Two-player games of imperfect information are studied in [2225], and it is shown that they are often more complicated than games of perfect information. The algorithmic difference is exponential, due to a subset construction that turns a game of imperfect information into an equivalent game of perfect information. In this paper, we build on the results of [15, 25] and extend and adapt their methods to treat multi-agent systems with imperfect agents. To the best of our knowledge, compositional reactive synthesis is not studied in the context of multi-agent systems and robot motion planning.

The controller synthesis problem for systems with multiple controllable agents from a high-level temporal logic specification is also considered in many recent works (e.g., [8, 26, 27]). A common theme is based on first computing a discrete controller satisfying the LTL specification over a discrete abstraction of the system, which is then used to synthesize continues controllers guaranteed to fulfill the high-level specification. In many of these works (e.g., [28, 29]) the agents’ models are composed (either from the beginning or incrementally) to obtain a central model. The product of the central model with the specification automaton is then constructed and analyzed to compute a strategy. In [9], authors present a compositional motion planning framework for multi-robot systems based on a reduction to satisfiability modulo theories. However, their model cannot handle uncertain or dynamic environment. In [8, 30] it is proposed that systems with multiple components can be treated in a decentralized manner by considering one component as a part of the environment of another component. However, these approaches cannot address the need for joint decision making and cooperative objectives. In this paper we consider compositional and symbolic algorithms for solving games in presence of a dynamic and possibly adversarial environment.

2 Preliminaries

Linear temporal logic (LTL). We use LTL to specify system objectives. LTL is a formal specification language with two types of operators: logical connectives (e.g., \(\lnot \) (negation) and \(\wedge \) (conjunction)) and temporal operators (e.g., \(\bigcirc \) (next), \(\mathcal {U}\) (until), \(\Diamond \) (eventually), and \(\Box \) (always)).

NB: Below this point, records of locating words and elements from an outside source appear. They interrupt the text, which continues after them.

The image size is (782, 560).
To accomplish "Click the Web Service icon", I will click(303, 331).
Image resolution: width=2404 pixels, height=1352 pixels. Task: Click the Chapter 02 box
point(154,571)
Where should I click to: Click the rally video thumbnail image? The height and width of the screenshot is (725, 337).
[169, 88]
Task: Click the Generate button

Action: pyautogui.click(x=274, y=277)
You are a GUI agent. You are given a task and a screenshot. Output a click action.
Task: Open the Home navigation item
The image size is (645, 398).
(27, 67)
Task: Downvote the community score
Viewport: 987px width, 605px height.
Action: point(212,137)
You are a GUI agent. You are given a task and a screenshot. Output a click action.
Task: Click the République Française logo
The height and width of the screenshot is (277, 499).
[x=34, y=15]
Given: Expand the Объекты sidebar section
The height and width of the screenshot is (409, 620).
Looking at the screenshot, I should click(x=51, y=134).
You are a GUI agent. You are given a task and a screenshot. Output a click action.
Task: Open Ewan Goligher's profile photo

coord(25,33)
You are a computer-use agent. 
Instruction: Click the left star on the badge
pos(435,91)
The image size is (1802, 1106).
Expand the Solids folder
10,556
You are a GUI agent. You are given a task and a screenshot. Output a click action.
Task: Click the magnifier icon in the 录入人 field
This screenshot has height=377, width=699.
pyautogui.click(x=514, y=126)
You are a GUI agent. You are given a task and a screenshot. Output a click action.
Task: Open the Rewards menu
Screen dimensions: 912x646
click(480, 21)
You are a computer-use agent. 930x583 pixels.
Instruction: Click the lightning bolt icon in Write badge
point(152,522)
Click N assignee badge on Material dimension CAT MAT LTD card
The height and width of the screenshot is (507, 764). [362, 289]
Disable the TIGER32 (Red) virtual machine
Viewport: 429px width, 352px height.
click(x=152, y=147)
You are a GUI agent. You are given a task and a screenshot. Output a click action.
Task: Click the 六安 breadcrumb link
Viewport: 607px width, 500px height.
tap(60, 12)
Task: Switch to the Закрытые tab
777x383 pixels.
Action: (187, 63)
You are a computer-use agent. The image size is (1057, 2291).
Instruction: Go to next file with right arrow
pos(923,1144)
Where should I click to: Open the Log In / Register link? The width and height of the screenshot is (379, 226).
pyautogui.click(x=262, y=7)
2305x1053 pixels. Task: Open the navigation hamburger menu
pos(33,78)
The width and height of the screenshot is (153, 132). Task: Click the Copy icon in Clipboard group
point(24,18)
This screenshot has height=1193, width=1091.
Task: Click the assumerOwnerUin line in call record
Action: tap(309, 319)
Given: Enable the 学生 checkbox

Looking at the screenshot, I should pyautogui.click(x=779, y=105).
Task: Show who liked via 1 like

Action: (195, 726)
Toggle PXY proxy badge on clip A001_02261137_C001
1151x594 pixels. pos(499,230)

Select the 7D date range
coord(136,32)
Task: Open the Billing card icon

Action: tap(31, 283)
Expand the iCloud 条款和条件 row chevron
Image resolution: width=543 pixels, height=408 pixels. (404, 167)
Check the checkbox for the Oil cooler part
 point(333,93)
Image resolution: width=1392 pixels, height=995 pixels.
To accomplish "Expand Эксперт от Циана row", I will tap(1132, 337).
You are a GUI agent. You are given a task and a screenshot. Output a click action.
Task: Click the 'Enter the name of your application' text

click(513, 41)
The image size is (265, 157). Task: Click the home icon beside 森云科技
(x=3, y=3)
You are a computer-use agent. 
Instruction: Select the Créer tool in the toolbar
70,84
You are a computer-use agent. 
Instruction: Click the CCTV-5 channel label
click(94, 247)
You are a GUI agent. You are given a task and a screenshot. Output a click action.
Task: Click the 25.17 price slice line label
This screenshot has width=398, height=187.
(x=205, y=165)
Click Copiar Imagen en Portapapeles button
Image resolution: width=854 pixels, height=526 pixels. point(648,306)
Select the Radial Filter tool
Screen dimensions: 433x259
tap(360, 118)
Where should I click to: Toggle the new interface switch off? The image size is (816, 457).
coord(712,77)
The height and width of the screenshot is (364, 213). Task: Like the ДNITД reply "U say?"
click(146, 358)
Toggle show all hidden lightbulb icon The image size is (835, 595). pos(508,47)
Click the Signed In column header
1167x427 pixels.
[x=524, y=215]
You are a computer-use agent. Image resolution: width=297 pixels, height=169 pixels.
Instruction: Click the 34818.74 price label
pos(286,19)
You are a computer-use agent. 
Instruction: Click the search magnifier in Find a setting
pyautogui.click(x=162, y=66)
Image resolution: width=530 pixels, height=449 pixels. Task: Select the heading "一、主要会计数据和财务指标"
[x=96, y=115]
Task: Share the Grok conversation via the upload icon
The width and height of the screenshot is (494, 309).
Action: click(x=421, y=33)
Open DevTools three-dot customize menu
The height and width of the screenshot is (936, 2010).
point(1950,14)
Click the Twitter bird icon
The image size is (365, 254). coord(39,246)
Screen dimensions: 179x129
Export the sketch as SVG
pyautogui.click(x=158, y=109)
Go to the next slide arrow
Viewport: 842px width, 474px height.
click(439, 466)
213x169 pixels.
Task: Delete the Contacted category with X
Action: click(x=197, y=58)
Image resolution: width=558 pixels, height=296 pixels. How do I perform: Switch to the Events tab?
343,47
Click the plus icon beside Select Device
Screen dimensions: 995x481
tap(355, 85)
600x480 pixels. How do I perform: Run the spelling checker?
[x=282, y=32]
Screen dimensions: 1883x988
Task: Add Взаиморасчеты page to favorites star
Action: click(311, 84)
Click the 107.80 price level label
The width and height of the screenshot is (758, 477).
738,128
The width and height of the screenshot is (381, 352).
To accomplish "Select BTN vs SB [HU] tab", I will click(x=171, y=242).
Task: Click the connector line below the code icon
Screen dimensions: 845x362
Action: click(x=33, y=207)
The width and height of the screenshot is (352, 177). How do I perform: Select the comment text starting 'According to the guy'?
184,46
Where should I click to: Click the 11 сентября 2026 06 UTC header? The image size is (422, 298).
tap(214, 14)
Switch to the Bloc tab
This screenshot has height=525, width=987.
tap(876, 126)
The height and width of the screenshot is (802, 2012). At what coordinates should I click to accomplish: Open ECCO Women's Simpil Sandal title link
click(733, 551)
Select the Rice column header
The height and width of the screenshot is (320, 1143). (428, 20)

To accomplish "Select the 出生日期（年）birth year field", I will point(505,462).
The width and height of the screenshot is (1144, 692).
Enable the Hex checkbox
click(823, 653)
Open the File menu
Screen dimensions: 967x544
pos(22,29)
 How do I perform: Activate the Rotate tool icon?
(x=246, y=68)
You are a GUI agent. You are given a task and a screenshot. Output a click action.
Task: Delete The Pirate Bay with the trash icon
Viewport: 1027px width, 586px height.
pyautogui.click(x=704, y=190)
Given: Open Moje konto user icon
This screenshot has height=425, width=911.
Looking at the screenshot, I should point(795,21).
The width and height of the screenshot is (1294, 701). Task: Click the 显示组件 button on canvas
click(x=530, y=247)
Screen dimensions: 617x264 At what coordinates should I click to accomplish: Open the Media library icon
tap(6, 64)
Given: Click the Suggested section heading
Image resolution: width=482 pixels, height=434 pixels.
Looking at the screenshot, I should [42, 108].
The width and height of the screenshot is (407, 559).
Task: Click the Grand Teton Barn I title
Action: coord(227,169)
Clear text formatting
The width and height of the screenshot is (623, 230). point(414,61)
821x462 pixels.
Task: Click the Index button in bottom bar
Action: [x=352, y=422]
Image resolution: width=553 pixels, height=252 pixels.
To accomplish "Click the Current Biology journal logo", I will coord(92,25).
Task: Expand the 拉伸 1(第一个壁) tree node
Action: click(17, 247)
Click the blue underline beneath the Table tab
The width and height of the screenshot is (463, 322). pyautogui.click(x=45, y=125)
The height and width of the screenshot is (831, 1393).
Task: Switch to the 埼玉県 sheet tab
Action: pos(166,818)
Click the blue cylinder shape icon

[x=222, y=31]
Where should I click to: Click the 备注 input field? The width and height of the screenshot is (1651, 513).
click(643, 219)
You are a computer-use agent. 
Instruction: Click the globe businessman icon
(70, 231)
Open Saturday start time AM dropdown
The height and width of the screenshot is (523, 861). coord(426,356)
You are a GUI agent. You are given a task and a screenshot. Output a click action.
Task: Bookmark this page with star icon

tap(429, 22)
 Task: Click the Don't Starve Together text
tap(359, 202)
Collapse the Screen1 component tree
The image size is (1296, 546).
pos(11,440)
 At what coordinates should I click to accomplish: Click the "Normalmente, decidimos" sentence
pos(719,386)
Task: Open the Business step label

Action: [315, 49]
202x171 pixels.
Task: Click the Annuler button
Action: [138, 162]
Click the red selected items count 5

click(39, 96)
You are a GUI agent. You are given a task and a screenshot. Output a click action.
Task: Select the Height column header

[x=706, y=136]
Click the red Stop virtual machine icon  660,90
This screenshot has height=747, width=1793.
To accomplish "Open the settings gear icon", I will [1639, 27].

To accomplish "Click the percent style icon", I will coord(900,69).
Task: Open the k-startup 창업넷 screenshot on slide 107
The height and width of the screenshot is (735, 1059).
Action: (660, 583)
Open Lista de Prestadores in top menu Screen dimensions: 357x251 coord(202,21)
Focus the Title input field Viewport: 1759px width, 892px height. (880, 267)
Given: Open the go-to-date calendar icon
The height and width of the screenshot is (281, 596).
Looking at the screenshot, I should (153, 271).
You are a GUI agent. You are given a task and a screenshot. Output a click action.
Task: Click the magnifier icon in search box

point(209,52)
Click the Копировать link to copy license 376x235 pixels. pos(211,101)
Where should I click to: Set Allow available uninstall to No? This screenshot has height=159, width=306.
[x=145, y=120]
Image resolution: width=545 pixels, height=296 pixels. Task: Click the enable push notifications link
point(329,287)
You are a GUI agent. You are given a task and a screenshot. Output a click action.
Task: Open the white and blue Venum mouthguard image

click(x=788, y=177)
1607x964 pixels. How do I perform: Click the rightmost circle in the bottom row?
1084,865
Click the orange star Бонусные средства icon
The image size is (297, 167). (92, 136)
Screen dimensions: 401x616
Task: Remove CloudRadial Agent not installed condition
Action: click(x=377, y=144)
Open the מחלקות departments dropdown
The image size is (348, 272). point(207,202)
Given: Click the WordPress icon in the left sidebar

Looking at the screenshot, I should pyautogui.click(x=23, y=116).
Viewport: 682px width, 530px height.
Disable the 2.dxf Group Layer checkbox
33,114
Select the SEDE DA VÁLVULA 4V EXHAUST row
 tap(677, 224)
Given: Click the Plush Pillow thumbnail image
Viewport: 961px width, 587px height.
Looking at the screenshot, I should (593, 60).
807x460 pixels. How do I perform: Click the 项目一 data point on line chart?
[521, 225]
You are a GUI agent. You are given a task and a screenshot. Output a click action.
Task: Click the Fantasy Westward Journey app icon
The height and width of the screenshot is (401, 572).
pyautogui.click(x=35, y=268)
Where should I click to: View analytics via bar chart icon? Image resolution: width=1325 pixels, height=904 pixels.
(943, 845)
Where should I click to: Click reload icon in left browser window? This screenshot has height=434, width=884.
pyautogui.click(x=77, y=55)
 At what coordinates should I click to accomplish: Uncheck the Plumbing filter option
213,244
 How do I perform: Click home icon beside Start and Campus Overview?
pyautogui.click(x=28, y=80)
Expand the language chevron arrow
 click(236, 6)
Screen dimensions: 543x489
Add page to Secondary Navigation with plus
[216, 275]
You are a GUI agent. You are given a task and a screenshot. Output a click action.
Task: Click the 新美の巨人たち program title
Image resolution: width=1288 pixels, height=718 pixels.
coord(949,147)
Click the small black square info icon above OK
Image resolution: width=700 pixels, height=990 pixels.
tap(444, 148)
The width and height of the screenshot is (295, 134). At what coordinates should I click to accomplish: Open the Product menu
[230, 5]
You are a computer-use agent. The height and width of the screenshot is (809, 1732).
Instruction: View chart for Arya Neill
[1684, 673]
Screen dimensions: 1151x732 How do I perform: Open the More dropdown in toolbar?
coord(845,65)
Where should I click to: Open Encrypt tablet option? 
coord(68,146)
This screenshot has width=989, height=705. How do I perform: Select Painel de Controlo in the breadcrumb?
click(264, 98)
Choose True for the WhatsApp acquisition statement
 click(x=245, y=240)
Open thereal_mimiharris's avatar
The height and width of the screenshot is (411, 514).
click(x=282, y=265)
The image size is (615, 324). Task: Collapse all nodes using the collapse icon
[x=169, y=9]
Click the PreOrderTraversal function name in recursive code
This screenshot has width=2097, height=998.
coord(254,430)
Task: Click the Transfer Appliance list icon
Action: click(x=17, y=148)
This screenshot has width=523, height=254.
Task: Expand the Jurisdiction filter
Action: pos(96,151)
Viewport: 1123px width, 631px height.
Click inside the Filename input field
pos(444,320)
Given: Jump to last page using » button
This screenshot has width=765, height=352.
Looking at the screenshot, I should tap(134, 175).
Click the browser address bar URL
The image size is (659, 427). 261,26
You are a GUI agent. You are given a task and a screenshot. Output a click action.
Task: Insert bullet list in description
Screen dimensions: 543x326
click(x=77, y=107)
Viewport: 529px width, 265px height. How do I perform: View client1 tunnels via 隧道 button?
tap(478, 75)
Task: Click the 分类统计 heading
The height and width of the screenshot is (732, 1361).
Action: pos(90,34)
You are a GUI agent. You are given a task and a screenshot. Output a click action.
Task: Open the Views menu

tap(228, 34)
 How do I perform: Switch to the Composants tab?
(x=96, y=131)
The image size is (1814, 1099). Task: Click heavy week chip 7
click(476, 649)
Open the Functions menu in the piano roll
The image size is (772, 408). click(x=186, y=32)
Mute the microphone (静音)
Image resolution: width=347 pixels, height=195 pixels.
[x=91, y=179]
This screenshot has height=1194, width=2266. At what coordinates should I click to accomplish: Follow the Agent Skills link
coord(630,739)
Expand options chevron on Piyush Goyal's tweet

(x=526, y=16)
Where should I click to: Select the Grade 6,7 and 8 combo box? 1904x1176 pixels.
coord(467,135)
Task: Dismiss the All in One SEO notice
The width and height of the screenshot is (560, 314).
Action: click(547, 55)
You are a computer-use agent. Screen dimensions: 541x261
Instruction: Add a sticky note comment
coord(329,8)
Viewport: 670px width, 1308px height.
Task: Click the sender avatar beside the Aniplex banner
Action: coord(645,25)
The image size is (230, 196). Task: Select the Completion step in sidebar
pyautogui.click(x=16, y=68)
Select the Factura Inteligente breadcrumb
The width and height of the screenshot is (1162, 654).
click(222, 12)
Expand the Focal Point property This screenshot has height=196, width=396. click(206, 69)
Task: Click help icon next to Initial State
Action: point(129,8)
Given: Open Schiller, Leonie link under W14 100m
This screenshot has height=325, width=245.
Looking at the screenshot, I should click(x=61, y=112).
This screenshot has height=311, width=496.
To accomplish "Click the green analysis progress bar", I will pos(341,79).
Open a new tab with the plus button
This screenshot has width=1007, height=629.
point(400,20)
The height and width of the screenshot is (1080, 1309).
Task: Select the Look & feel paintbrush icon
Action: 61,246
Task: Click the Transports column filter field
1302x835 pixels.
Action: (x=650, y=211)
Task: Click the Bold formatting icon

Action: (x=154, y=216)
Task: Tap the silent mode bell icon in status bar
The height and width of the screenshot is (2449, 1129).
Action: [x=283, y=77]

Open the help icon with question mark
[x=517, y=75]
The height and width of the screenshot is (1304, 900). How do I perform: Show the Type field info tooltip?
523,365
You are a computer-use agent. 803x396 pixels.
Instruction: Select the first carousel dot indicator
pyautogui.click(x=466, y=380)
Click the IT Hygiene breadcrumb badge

Let \(\mathcal {V}\) be a finite set of Boolean variables. A formula with no temporal operator is a Boolean formula or a predicate. Given a predicate \(\phi \) over variables \(\mathcal {V}\), we say \(s \in 2^\mathcal {V}\) satisfies \(\phi \), denoted by \(s \models \phi \), if the formula obtained from \(\phi \) by replacing all variables in s by \(\mathtt {true}\) and all other variables by \(\mathtt {false}\) is valid. We call the set of all possible assignments to variables \(\mathcal {V}\) states and denote them by \(\varSigma _\mathcal {V}\), i.e., \(\varSigma _\mathcal {V}= 2^\mathcal {V}\). An LTL formula over variables \(\mathcal {V}\) is interpreted over infinite words \(w \in {(\varSigma _{\mathcal {V}})}^\omega \). The language of an LTL formula \(\varPhi \), denoted by \(\mathcal {L}(\varPhi )\), is the set of infinite words that satisfy \(\varPhi \), i.e., \(\mathcal {L}(\varPhi )=\left\{ w \in {(\varSigma _{\mathcal {V}})}^\omega ~|~w \models \varPhi \right\} \). We assume some familiarity of the reader with LTL. We often use predicates over \(\mathcal {V}\cup \mathcal {V}'\) where \(\mathcal {V}'\) is the set of primed versions of the variables in \(\mathcal {V}\). Given a subset of variables \(\mathcal {X} \subseteq \mathcal {V}\) and a state \(s \in \varSigma _\mathcal {V}\), we denote by \(s_{| \mathcal {X}}\) the projection of s to \(\mathcal {X}\). For a set \(\mathcal {Z} \subseteq \mathcal {V}\), let \(Same(\mathcal {Z},\mathcal {Z}')\) be a predicate specifying that the value of the variables in \(\mathcal {Z}\) stay unchanged during a transition. Ordered binary decision diagrams (OBDDs) can be used for obtaining concise representations of sets and relations over finite domains [31]. If R is an n-ary relation over \(\left\{ 0,1 \right\} \), then R can be represented by the BDD for its characteristic function: \(f_{R}(x_1, \cdots , x_n) = 1 \) if and only if \(R(x_1,\cdots ,x_n) = 1\). With a little bit abuse of notation and when it is clear from the context, we treat sets and functions as their corresponding predicates.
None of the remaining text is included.